Nei suoi spettacoli ha raccontato anche la psicanalisi.

“Non l’ho mai praticata direttamente. Credo che sia stata una grande scoperta, però penso che ci debbano ricorrere quelli che sono veramente malati di animo, invece c’è una forte tendenza a ricorrere allo psicanalista alla prima delusione, alla prima instabilità”.

Ha fatto la regista d’opera, è stata attrice drammatica e comica, teatrale, cinematografica e televisiva, e persino traduttrice. Lei è decisamente un’artista che potremo definire totale.

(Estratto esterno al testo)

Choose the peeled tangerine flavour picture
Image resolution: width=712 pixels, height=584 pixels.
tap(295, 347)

“Per quello che concerne lo spettacolo le ho provate tutte, sì”.

Come le è nata la voglia di fare questo lavoro?

“Ce l’ho sempre avuta, sin da bambina. I primi passi li ho mossi a Milano con il Piccolo Teatro, poi ho incontrato i miei futuri colleghi, abbiamo fondato insieme la Compagnia dei Gobbi, e ci siamo autoprodotti, scrivendo da soli i nostri testi”.

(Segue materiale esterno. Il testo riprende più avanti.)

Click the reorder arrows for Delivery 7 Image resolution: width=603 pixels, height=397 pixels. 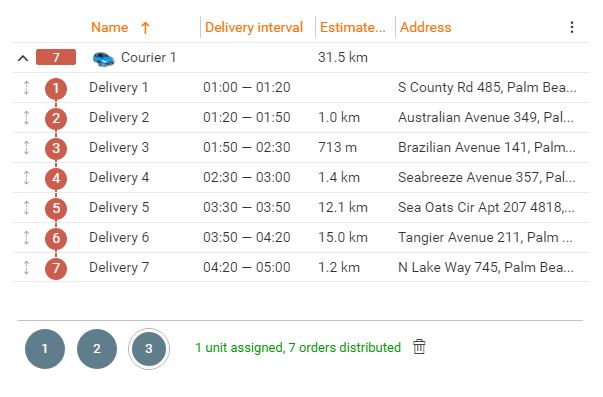(26, 267)
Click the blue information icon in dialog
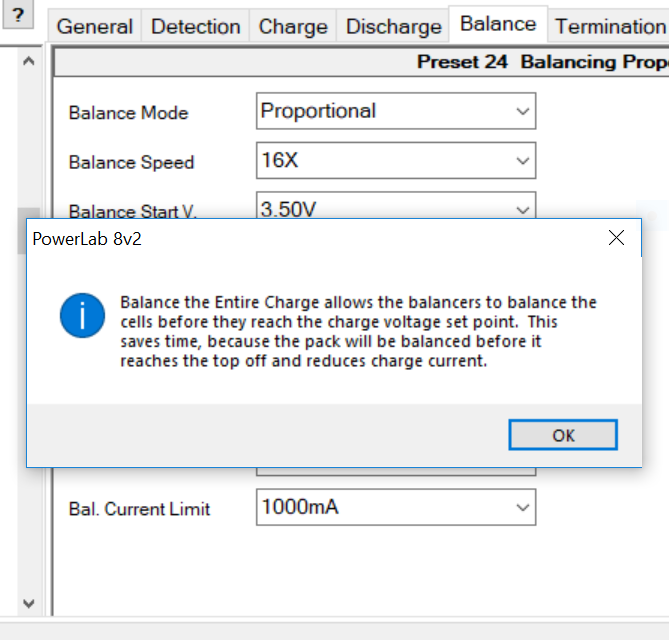The width and height of the screenshot is (669, 640). pos(82,318)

Per che cosa, delle tante cosa che ha fatto, vorrebbe essere ricordata?

“Devo dire per il teatro: come interprete ecco, mi pare di essere – insomma  – degna di una certa attenzione”.

In televisione ha fatto coppia con Gino Bramieri in Norma & Felice. Ricordo alla consegna dei Telegatti, pochi giorni prima che lui morisse, una commozione quasi straziante.

“Era già malatissimo; quella sera ha fatto fatica a salire sul palcoscenico. E poi questa risposta del pubblico, che ha fatto veramente un’ovazione mortuaria, però, che lo ha sconvolto, perché si è accorto che tutti lo vedevano orami già morto e questo, sì, ha fatto un po’ impressione”.

Nei suoi cinquant’anni di carriera ha lavorato con tutti i più grandi attori e registi italiani, chi ricorda con più piacere?

“Prima di tutti Vittorio De Sica; poi Paolo Stoppa, Peppino De Filippo, Gino Bramieri appunto, e Alberto Sordi, tutti bravissimi. Purtroppo ci hanno lasciato tutti, ed erano tutti veramente grandi. Si imparava a stare in scena con loro. Negli ultimi anni ho lavorato molto con attori giovani: vale la pena di affiancarsi a delle forze nuove”.

Lei è stata un’attrice completamente fuori dalle schemi: com’è stato il rapporto con le grandi dive?

“In realtà io ho recitato molto da sola, e più con attori che con attrici: poi naturalmente sono stata vicina a delle attrici giovani, tutte molto brave, ma insomma non ho avuto problemi di rivalità, anche perché io cerco di lavorare sempre con chi mi piace”.

E’ rimasta famosa per le sue gag al telefono. Le è mai capitato che una società telefonica le abbia chiesto di fare la pubblicità?

“La Sip: mi ha regalato anche degli apparecchi. C’è stato un momento in cui reclamizzavano “un telefono in ogni stanza” e così mi hanno riempito la casa di telefoni!”.